On October 4, 2013, Debra organized a delegation of tenants to attend the demonstration organized by the SEP in defense of the DIA commenting, “They want to take everything away from us including the art. They are running all the low-income people out of downtown. What does gentrification mean? You replace one class of people with another class. They continuously talk about the rebirth of Detroit, but it is a rebirth that doesn’t include people like myself. It is like a tale of two cities.”
A fighter for the working class, Debra opposed racial and identity politics and loved engaging in discussion with SEP members on questions of theory and history. She was particularly fond of young people and students involved with the International Youth and Students for Social Equality, emphasizing that they had to fight for a better future.

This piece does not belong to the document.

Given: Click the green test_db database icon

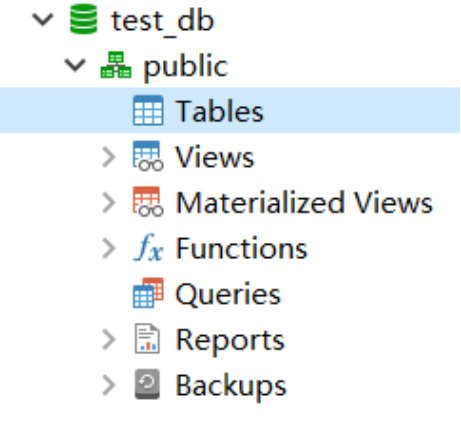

After watching the documentary film Tsar to Lenin with archival footage chronicling the October 1917 revolution, she remarked, “We did it. The working class took power then and we can do it again.” She organized several showings of the film among tenants followed by questions and discussion.
Debra was imbued with a profound confidence in the revolutionary potential that exists in the international working class. She was a fighter and understood that while workers may not win every single battle, they cannot give up and need to draw lessons from their experiences to win the big war.
After tenants moved out of the Griswold building, as predicted three residents died living in other housing facilities. They were left on their own and lacked the long-standing friendships that existed in Griswold.
The WSWS asked Debra what lessons she learned from this experience. She replied, “Working people need to come together and take control. We need to run things. The rich are trying to destroy our spirit and our souls and the only way we can prevent this from happening is to become educated and learn to think for ourselves. The issue is not protesting to the existing system but of changing it as a whole.”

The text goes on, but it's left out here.